- **Task statement**
Arrange the records, from the first line through the line containing "[x=290, y=220]", into a Markdown table with the columns Row and Line. Put a row number in Row and the line itself in Line, and leave out any blank lines.

****************************************

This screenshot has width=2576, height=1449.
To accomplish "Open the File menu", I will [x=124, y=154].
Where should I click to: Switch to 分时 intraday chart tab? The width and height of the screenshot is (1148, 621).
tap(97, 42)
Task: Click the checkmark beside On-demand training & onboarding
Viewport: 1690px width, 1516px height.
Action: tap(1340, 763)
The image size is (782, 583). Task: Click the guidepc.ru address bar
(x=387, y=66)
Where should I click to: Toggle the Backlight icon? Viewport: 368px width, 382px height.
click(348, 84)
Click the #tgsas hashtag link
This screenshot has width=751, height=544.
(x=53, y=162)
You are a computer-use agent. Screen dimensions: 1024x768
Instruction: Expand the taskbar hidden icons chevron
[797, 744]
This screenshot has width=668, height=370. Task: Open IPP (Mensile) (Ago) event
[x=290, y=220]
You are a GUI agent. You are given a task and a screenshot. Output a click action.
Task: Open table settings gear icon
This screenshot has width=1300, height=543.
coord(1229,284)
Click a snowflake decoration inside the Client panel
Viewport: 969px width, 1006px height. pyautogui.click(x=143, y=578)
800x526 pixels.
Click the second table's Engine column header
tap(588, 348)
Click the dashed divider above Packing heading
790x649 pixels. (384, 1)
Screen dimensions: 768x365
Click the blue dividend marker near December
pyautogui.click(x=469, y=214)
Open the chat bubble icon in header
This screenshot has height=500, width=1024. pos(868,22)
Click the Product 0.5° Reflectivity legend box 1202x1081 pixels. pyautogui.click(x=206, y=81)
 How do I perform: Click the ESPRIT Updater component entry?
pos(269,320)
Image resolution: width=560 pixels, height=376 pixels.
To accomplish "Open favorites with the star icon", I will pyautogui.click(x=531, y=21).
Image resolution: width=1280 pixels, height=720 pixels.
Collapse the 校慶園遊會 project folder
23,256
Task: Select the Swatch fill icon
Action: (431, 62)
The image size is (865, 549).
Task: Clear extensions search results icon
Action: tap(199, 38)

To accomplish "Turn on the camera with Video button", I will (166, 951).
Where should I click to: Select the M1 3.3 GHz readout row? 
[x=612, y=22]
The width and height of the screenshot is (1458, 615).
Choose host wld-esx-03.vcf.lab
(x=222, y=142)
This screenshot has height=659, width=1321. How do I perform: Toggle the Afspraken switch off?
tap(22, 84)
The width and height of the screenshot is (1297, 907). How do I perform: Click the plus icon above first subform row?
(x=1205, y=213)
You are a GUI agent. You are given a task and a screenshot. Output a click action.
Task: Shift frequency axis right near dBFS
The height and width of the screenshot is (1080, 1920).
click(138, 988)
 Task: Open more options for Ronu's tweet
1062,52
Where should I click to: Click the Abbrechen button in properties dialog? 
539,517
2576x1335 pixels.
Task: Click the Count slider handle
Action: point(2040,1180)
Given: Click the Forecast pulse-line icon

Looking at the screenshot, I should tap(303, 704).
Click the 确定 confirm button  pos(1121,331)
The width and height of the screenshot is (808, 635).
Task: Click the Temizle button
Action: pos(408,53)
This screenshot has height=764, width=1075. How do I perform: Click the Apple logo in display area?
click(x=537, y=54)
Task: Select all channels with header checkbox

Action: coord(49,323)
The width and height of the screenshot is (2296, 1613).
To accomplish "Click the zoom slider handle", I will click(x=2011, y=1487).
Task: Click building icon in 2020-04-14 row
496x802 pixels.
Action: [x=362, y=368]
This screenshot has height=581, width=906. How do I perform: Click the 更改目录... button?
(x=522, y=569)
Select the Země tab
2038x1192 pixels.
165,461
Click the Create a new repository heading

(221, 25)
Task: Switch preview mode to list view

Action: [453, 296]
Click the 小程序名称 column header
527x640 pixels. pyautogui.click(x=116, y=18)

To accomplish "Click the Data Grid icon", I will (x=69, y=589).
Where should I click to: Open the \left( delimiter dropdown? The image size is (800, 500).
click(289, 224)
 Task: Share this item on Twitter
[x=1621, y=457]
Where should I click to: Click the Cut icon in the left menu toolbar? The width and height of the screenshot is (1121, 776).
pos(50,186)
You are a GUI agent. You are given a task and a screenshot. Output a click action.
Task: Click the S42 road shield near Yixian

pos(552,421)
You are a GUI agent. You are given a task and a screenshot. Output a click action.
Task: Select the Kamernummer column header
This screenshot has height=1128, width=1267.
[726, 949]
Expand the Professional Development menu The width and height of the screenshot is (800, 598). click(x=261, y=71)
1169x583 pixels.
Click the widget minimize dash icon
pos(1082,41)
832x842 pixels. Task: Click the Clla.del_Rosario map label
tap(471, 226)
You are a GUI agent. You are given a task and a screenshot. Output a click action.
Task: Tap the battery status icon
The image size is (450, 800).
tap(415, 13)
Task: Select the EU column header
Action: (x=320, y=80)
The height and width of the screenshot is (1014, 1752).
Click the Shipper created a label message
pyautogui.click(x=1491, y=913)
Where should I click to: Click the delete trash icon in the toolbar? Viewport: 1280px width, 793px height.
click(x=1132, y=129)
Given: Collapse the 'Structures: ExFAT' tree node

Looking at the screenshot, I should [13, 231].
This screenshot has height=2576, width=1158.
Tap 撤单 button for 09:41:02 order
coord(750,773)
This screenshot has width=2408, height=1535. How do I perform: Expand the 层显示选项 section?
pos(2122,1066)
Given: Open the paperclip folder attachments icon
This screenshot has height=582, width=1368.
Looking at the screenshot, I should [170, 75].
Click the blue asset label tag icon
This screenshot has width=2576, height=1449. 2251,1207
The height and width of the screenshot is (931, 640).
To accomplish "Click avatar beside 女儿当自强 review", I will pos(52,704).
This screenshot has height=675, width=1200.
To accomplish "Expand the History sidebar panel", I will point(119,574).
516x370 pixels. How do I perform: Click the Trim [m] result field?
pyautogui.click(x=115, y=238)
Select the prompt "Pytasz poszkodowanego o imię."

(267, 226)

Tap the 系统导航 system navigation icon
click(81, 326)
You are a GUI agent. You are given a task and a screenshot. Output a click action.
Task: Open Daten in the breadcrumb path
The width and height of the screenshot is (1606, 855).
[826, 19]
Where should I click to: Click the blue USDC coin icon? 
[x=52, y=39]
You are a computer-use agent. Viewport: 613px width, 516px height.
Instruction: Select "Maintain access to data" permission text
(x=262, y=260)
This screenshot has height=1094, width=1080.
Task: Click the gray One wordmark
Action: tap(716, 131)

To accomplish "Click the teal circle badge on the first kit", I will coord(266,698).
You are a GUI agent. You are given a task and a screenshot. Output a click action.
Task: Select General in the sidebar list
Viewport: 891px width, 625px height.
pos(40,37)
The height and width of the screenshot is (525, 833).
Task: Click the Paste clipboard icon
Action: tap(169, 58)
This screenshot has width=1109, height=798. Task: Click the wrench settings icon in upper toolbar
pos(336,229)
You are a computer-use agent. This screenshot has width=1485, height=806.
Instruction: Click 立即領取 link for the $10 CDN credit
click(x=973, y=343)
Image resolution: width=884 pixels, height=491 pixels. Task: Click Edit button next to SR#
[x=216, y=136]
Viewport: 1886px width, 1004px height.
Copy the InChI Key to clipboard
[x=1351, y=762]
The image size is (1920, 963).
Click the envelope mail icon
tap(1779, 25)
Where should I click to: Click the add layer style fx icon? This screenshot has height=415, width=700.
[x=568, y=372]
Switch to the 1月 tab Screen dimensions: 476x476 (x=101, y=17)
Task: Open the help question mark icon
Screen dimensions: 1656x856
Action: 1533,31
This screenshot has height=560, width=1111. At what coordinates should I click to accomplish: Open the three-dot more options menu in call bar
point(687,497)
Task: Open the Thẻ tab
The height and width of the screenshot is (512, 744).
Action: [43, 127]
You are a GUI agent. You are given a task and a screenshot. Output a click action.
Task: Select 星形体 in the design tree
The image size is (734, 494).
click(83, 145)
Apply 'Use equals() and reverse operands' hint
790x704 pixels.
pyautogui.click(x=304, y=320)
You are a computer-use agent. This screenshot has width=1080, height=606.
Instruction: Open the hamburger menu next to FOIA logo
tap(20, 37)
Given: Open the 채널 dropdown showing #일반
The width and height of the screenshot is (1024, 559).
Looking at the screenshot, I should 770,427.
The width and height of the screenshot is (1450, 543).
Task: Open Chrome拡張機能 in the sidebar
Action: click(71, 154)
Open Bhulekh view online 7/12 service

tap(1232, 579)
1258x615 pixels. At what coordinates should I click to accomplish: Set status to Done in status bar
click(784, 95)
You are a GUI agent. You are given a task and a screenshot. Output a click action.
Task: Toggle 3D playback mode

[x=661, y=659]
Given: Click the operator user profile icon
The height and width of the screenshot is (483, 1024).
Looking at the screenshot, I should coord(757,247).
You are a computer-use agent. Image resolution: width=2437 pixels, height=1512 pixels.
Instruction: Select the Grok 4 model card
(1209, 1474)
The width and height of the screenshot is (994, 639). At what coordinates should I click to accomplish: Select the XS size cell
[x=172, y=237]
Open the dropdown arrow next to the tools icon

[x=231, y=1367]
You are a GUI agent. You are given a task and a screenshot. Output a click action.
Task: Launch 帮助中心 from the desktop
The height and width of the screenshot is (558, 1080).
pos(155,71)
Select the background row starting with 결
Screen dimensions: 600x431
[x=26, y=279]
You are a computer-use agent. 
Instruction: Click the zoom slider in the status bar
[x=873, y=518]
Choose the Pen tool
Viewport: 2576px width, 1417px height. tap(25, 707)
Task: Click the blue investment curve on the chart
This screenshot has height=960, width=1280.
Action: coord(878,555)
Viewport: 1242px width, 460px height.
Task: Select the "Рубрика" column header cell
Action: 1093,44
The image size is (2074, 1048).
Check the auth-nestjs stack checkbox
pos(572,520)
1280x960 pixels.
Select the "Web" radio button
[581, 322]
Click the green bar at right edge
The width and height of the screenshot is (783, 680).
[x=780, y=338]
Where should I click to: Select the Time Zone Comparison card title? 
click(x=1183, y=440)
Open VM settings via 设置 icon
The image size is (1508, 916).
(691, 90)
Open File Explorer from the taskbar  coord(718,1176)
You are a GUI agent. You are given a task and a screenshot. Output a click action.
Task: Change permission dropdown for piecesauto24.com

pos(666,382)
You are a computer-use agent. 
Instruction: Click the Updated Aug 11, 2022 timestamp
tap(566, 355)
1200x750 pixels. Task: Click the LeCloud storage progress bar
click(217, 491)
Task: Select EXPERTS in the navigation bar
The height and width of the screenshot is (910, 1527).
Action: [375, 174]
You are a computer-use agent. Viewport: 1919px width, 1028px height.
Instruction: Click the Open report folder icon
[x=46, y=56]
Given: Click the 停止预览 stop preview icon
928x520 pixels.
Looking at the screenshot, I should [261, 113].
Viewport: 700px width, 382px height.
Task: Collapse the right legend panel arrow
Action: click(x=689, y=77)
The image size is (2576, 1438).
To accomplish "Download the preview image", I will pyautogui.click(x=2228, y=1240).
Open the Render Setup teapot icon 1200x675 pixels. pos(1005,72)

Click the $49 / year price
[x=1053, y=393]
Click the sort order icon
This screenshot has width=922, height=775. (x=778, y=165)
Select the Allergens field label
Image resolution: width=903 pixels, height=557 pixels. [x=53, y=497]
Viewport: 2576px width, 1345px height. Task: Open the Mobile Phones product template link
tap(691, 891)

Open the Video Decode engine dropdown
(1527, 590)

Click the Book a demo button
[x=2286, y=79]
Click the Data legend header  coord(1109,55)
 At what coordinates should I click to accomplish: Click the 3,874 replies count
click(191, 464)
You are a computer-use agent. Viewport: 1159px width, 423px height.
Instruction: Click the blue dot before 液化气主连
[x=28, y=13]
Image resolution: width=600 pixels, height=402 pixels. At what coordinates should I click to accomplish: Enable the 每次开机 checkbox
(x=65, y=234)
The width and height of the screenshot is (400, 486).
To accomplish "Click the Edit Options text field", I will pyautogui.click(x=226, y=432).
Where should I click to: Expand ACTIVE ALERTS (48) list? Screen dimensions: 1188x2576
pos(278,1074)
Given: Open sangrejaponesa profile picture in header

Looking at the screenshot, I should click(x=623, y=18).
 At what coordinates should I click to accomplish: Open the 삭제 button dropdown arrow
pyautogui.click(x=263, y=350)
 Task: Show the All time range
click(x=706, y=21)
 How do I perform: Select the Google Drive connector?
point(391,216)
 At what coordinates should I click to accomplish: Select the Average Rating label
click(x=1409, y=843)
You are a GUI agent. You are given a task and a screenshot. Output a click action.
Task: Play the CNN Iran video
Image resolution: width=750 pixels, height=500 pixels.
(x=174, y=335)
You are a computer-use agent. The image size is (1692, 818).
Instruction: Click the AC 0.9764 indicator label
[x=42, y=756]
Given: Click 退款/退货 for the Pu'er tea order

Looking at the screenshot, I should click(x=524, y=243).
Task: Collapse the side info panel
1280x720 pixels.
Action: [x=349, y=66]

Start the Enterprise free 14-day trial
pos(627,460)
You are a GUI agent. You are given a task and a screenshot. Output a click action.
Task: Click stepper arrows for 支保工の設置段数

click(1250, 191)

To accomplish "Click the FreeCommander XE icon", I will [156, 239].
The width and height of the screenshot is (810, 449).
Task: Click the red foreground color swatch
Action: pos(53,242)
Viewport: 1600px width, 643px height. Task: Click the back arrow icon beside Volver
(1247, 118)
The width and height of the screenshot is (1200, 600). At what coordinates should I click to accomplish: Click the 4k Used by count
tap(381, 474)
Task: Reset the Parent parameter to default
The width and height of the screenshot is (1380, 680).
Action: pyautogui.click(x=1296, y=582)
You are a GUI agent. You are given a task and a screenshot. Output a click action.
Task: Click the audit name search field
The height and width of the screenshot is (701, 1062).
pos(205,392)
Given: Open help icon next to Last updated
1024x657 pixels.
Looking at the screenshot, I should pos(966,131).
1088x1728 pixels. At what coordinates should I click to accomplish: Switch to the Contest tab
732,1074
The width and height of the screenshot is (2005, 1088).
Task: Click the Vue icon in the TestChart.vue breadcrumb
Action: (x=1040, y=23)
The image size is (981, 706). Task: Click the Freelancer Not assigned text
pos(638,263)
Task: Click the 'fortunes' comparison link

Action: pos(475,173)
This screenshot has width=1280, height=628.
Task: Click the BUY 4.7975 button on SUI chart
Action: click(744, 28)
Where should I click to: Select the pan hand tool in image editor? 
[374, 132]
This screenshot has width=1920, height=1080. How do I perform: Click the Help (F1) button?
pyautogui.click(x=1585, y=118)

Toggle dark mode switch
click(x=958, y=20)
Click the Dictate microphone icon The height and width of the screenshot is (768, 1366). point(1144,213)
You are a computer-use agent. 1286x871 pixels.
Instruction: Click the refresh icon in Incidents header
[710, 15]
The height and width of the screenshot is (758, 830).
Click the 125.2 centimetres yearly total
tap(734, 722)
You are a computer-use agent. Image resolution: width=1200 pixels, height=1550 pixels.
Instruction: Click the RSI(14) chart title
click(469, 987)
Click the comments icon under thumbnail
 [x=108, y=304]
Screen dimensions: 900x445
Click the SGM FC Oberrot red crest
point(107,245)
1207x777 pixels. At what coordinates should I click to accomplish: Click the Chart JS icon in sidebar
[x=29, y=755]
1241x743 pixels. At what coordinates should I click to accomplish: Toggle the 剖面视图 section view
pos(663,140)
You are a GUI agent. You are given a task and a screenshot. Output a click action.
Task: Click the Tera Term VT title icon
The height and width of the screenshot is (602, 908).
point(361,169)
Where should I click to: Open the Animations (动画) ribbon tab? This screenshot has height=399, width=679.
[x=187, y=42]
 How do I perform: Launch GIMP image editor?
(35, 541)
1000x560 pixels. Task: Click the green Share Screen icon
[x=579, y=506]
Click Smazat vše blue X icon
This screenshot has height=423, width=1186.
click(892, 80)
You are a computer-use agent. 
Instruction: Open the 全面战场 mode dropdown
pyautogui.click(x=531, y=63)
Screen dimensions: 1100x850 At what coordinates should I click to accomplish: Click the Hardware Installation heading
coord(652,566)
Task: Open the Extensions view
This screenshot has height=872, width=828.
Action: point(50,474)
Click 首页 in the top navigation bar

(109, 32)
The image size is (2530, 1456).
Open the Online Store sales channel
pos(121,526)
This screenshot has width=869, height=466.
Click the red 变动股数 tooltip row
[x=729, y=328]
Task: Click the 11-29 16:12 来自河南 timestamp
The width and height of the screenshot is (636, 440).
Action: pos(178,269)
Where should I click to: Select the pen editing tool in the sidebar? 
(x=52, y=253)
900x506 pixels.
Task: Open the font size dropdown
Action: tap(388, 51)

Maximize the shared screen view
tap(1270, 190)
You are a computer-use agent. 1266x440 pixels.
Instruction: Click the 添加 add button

****************************************

- **Worked answer**
| Row | Line |
|---|---|
| 1 | This screenshot has width=2576, height=1449. |
| 2 | To accomplish "Open the File menu", I will [x=124, y=154]. |
| 3 | Where should I click to: Switch to 分时 intraday chart tab? The width and height of the screenshot is (1148, 621). |
| 4 | tap(97, 42) |
| 5 | Task: Click the checkmark beside On-demand training & onboarding |
| 6 | Viewport: 1690px width, 1516px height. |
| 7 | Action: tap(1340, 763) |
| 8 | The image size is (782, 583). Task: Click the guidepc.ru address bar |
| 9 | (x=387, y=66) |
| 10 | Where should I click to: Toggle the Backlight icon? Viewport: 368px width, 382px height. |
| 11 | click(348, 84) |
| 12 | Click the #tgsas hashtag link |
| 13 | This screenshot has width=751, height=544. |
| 14 | (x=53, y=162) |
| 15 | You are a computer-use agent. Screen dimensions: 1024x768 |
| 16 | Instruction: Expand the taskbar hidden icons chevron |
| 17 | [797, 744] |
| 18 | This screenshot has width=668, height=370. Task: Open IPP (Mensile) (Ago) event |
| 19 | [x=290, y=220] |